- _Problem to solve_:
Quote exactly, and only, the lines from the one with "941x603 pixels. How" through the end of the listing.

Start of Provided information

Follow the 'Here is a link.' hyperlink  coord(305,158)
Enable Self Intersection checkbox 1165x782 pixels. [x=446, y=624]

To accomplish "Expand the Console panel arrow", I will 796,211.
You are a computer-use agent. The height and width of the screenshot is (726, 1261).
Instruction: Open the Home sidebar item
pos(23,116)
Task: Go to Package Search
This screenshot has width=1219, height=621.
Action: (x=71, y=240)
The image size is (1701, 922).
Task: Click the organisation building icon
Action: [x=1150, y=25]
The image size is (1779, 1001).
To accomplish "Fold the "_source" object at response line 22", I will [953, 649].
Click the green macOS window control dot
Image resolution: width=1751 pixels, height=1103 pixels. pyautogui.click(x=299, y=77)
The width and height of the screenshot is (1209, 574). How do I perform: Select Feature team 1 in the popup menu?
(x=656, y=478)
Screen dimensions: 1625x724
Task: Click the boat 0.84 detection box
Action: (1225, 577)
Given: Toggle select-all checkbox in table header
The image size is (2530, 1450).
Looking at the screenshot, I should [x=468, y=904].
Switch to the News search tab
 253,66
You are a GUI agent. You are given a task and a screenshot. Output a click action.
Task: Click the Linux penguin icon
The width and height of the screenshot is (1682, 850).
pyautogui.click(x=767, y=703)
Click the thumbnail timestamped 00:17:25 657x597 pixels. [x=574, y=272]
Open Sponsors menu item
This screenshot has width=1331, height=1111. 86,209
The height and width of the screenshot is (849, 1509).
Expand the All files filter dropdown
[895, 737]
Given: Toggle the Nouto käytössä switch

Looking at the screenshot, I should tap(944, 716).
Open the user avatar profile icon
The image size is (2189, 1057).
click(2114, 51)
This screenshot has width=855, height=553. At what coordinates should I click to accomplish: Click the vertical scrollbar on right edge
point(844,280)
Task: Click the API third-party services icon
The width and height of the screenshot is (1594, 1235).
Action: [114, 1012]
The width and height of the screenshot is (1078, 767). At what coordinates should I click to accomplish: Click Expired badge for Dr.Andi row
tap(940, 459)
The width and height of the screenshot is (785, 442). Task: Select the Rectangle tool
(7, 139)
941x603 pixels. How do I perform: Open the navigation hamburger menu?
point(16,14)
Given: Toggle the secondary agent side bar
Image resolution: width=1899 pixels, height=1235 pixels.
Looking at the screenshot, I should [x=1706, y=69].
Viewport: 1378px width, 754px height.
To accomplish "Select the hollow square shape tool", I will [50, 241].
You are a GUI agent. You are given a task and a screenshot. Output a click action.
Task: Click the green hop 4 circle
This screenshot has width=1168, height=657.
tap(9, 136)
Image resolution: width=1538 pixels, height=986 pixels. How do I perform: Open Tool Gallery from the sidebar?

End of Provided information

- _Result of the exercise_:
941x603 pixels. How do I perform: Open the navigation hamburger menu?
point(16,14)
Given: Toggle the secondary agent side bar
Image resolution: width=1899 pixels, height=1235 pixels.
Looking at the screenshot, I should [x=1706, y=69].
Viewport: 1378px width, 754px height.
To accomplish "Select the hollow square shape tool", I will [50, 241].
You are a GUI agent. You are given a task and a screenshot. Output a click action.
Task: Click the green hop 4 circle
This screenshot has width=1168, height=657.
tap(9, 136)
Image resolution: width=1538 pixels, height=986 pixels. How do I perform: Open Tool Gallery from the sidebar?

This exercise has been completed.